Думаю, что он был очень раним. Особенно в последнее время, когда такого гигантского успеха, как после «8 1/2 » или «Сладкой жизни», уже не было…
Главной отличительной чертой великого художника является то, что его можно узнать по двум-трем кадрам. Есть масса режиссеров, посмотрев картины которых надо возвращаться к титрам, чтобы узнать, кто это снял.
А есть режиссеры, фильмы которых достаточно посмотреть две минуты, и ясно – Бергман, Куросава, Феллини. То есть существует некий энергетический заряд, которым Феллини заряжал свои картины – каждый кадр, каждый образ, каждый характер. Он не мог снимать кино, которое не касалось его лично. Это художник, который работал только «из себя». И, скажем, «Амаркорд» или «Город женщин» мог снять только тот человек, который снимал именно так.
Мне кажется, что Феллини в своем творчестве, как Толстой, освобождался от своих грехов.
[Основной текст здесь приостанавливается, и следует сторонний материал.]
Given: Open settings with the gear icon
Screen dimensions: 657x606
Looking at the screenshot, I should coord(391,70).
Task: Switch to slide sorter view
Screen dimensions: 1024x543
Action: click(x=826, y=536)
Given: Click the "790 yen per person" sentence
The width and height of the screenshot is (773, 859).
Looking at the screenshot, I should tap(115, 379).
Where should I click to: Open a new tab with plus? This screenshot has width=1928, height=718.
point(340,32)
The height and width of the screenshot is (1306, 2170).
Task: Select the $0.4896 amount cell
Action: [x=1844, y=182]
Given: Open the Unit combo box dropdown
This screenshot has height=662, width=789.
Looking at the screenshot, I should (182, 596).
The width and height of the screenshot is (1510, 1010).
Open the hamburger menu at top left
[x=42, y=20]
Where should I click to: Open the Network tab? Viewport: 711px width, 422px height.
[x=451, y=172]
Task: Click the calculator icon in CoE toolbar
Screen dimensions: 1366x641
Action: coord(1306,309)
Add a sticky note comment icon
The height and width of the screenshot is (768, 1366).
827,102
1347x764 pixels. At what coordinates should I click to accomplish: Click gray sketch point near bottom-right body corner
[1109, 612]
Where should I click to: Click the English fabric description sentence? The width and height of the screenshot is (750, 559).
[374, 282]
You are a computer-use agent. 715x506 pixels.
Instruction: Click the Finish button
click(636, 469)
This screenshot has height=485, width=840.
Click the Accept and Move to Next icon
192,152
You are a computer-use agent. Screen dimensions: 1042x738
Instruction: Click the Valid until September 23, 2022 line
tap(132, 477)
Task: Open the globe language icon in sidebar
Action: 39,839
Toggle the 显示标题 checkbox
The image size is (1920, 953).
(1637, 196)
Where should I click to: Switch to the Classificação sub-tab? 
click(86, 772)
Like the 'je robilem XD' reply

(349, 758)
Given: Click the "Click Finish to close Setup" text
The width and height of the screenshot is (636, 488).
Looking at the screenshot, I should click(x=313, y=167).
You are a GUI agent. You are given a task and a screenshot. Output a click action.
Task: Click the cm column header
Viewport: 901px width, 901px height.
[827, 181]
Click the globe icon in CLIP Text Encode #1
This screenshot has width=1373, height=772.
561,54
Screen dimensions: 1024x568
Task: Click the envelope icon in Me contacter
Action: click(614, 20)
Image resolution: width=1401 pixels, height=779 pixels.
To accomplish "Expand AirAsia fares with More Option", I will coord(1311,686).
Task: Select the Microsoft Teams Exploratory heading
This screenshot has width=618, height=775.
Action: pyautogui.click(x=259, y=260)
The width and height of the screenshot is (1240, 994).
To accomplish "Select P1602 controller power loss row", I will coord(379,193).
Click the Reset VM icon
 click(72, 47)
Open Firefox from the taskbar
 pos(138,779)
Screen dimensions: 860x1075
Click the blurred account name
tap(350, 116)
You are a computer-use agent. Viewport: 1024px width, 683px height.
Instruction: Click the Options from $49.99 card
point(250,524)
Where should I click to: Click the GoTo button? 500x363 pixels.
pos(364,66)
Я глубочайшим образом убежден, что Толстой наделял персонажей своими мучениями и страстями, чтобы освободиться от этих мучений и страстей и чтобы наполниться новыми.
Я не думаю, что фильмы Феллини можно разглядывать, рассматривать… Не надо искать монтажные стыки, не надо разбирать, как можно разобрать, скажем, Бергмана. Это другой талант, более конструктивный, более эстетизированный, ведь Бергман занимался поисками языка. Феллини, конечно, тоже занимался. Например, снять море в павильоне – это определенная эстетика, но это еще и игра! И снять «Репетицию оркестра» как шутку гения – тоже игра, которую не надо разглядывать пристально. Как нельзя разглядывать Моне; чем ближе вы к этой живописи, тем меньше видите – только череду мазков, и ничего больше. А для того, чтобы увидеть все, надо отойти на десять шагов. Как нельзя разбирать по нотам Моцарта, потому что думаешь, будет понятно – а ничего не понятно; попробуйте – и очарование исчезнет.
Мне кажется, что так и с Феллини…
(2005)
Феллини – это легенда.
Для нашей страны он стал тараном, который пробил брешь в идеологической стене, потому что в 1963 году получить на Московском фестивале Гран-при за картину «8 1/2 » – это было невероятно во всех отношениях.
Но еще невероятнее было мужество Григория Чухрая. (Это был человек очень мужественный и очень принципиальный, и то, что он взял на себя ответственность и добился того, что «8 1/2 » получил Гран-при, это очень важный человеческий поступок.)
С этого момента Феллини стал легендой, и не только для нас.
Та выставка, которая открылась в Москве в рамках Московского кинофестиваля, очень трогательна. Ведь это все, что связано с тем Феллини, который не претендовал на то, чтобы это было показано. Это зарисовки, эскизы, рисунки, это очень личные, частные, интимные вещи, и к ним нужно относиться с большой осторожностью и деликатностью. Публичностью и громогласностью можно разрушить вот этот интим.
А что касается моих воспоминаний, то они тоже очень трогательные.
Когда я работал с величайшим артистом и человеком Марчелло Мастроянни, он мне очень много про него рассказывал, и Феллини стал для меня родным уже по этим рассказам.
А когда я перезаписывал картину «Очи черные», то в соседнем ателье Феллини работал с картиной «Голос луны» или «Интервью», не помню. Но мне никак не удавалось с ним встретиться. Я знал, что он где-то рядом, но то он уйдет на обед раньше, то я. И когда однажды мы оказались в коридоре и шли навстречу друг другу (он меня не знал тогда, когда мы встретились), я ему улыбнулся, он – мне. Я ему говорю: «Bonjour, maestro», протянул ему руку, он дал мне свою, и я ее поцеловал.